The streaming industry has grown incredibly competitive in just the last couple of years with the introduction of platforms such as Walt Disney's Disney+, Warner Bros. Discovery's HBO Max, and Apple's Apple TV+ in addition to industry giant Netflix (NFLX -0.19%). As a result, streaming wars have become a hot topic of conversation among analysts.

One more company joining the fray is Comcast (CMCSA -0.63%), which has made significant strides with its streaming service, Peacock. Here's why investors would be wrong to overlook this streamer and how it could substantially threaten its competition.

Impressive growth

Peacock launched in July 2020 from Comcast's television and streaming division, NBCUniversal. The platform offers a library of NBCUniversal and third-party content, including TV series, movies, news, and sports. Consumers can choose from three subscription options: a completely free, ad-supported tier for access to a portion of the library; a second ad-supported tier for $4.99 per month with access to the entire library; and an ad-free experience for $9.99 per month. 

The streaming service has so far proven incredibly successful for Comcast. In June, the company boasted that Peacock had doubled its revenue over the last year from $500 million to $1 billion, resulting in the "highest grossing upfront [revenue] since Comcast's acquisition" of NBCUniversal over 10 years ago. 

Peacock has offered ad-supported content from the start, which seems to have paid off. A recent study showed that Peacock has a higher percentage of ad-supported subscribers than any other platform, with 73% of respondents choosing ads on the NBC platform and 20% going ad-free. By contrast, HBO Max has the lowest number of ad-supported users at 28%, and Paramount+ is the second-highest with 64%.
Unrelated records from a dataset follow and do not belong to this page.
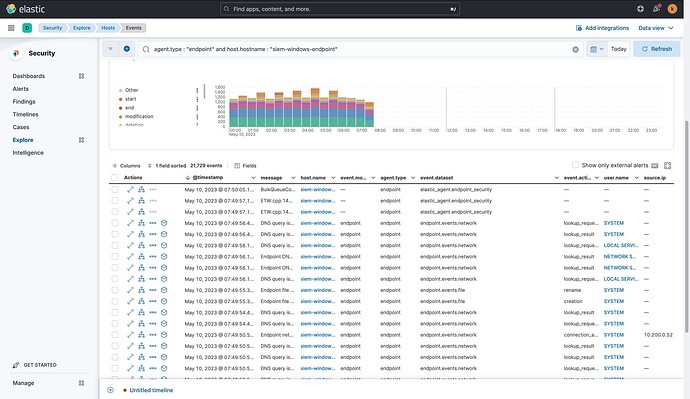Viewport: 690px width, 399px height.
Task: Analyze event icon in second row
Action: click(141, 201)
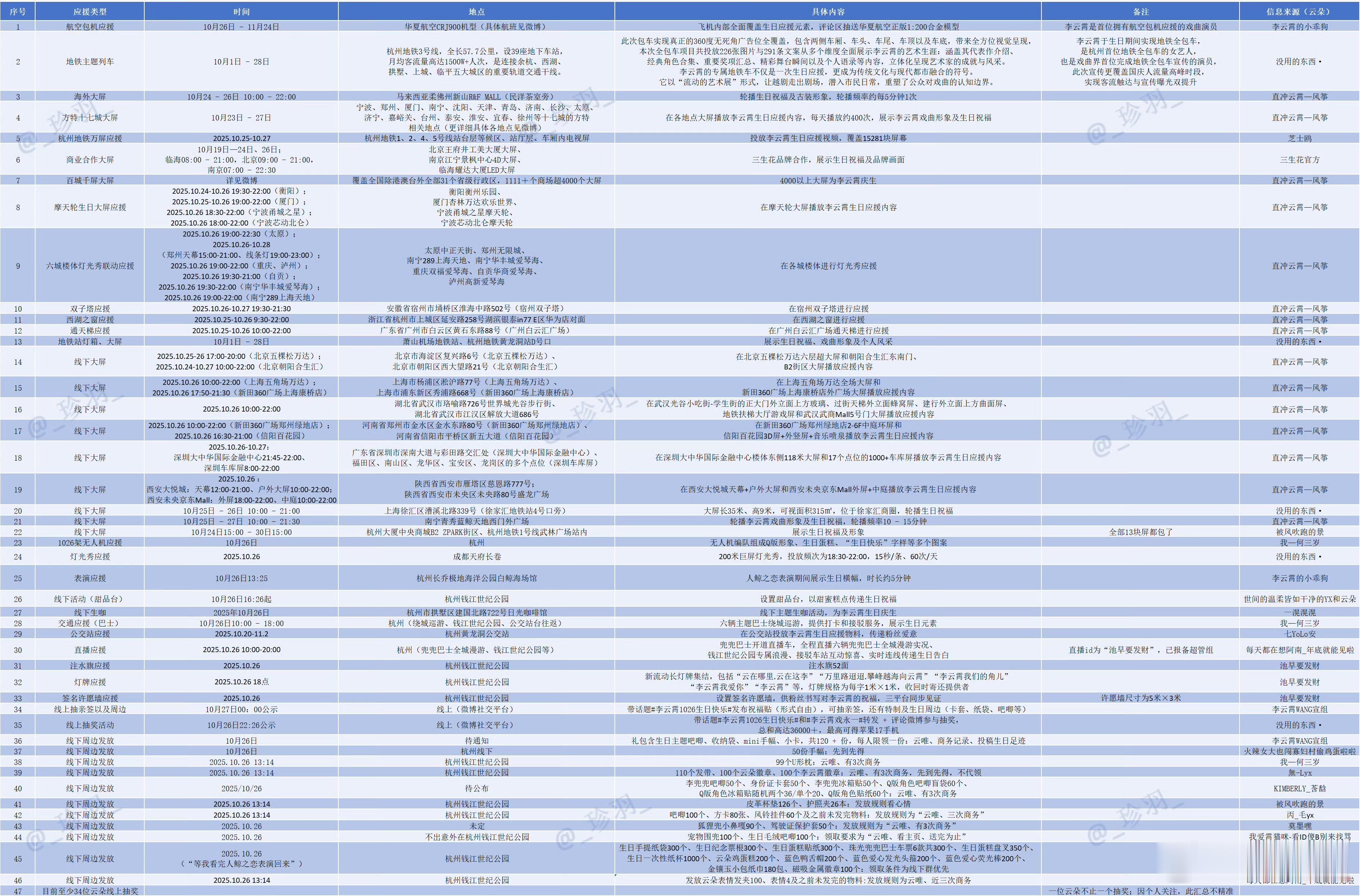This screenshot has width=1360, height=896.
Task: Click the 应援类型 column header
Action: click(90, 11)
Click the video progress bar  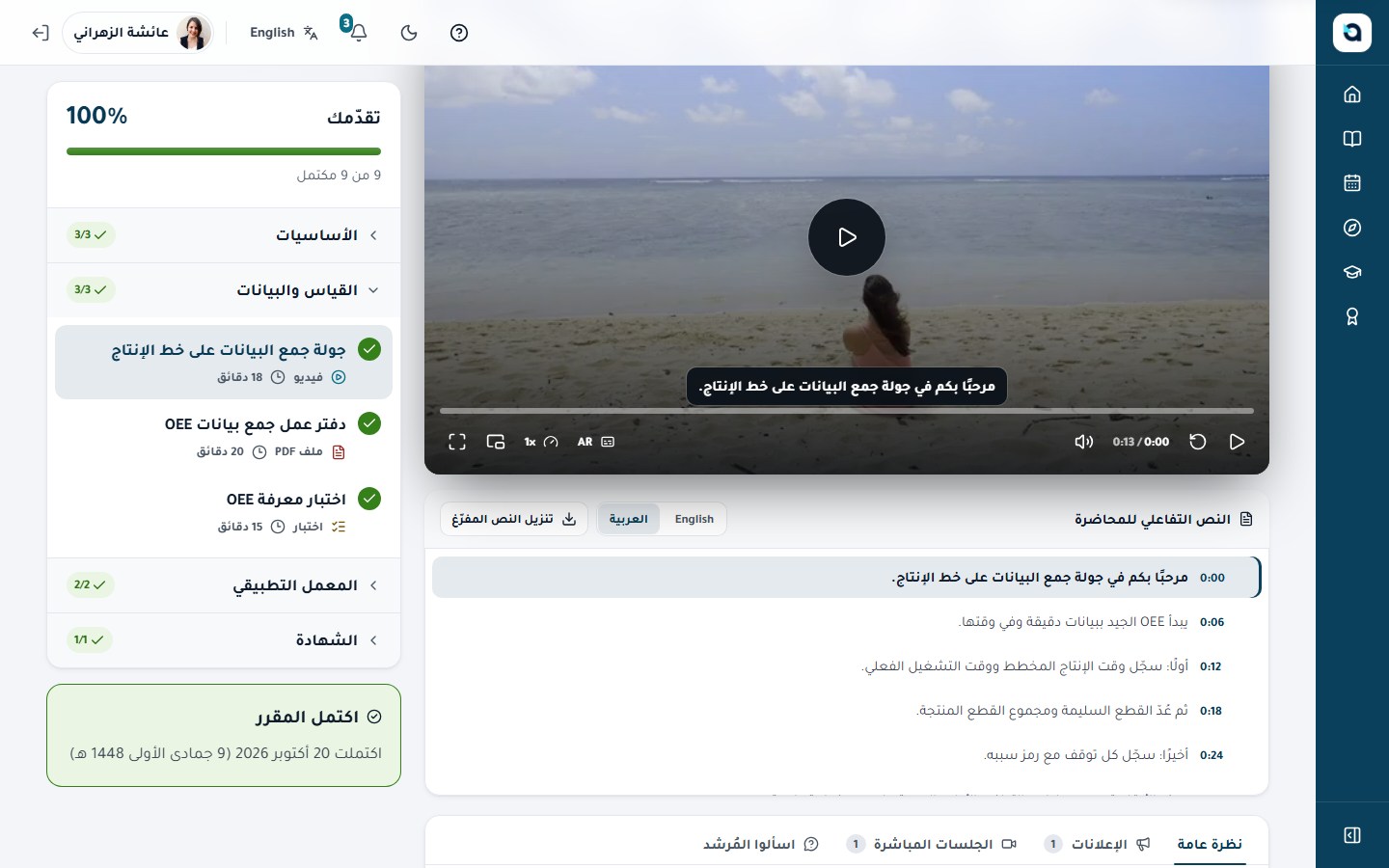(x=847, y=411)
Additionally, Peacock has consistently grown its share of the streaming market each year. The streaming service grew from a 2% share of subscriptions in the first quarter of 2021 to 7% in Q1 2022, an impressive increase of five percentage points. In the same time frame, Netflix went from 34% to 27%. Peacock also saw the largest growth of subscription share than any other streaming service from the fourth quarter of 2021 to Q1 2022, rising by 2%.

Winning content

Comcast's acquisition of NBCUniversal in 2011 granted the company access to a library of content in a similar league to Disney's. Peacock has the potential to offer top-rated NBC sitcoms such as The Office, Parks and Recreation, and 30 Rock, as well as titles from Universal's library of films including fan-favorite franchises such as Jurassic Park, Fast & Furious, and Minions

The Universal sequel Minions: The Rise of Gru, released July 1, broke the box-office record for the biggest opening over a July 4th holiday weekend, bringing in $125 million domestically. Once the film hits streaming, Peacock will be able to use the movie to attract viewers.

NBC sitcoms have a history of pulling in big viewing hours for streaming platforms. In 2020, The Office racked up 57 billion streamed minutes from U.S. Netflix users and was the most-streamed series of the year. Although The Office had been a staple in Netflix's library for years, NBCUniversal paid $500 million in 2019 to pull the sitcom from the streaming giant and offer it on Peacock. In an effort to retain at least shared streaming rights to the workplace sitcom, Netflix offered NBC $90 million a year to stream the show but was ultimately denied. 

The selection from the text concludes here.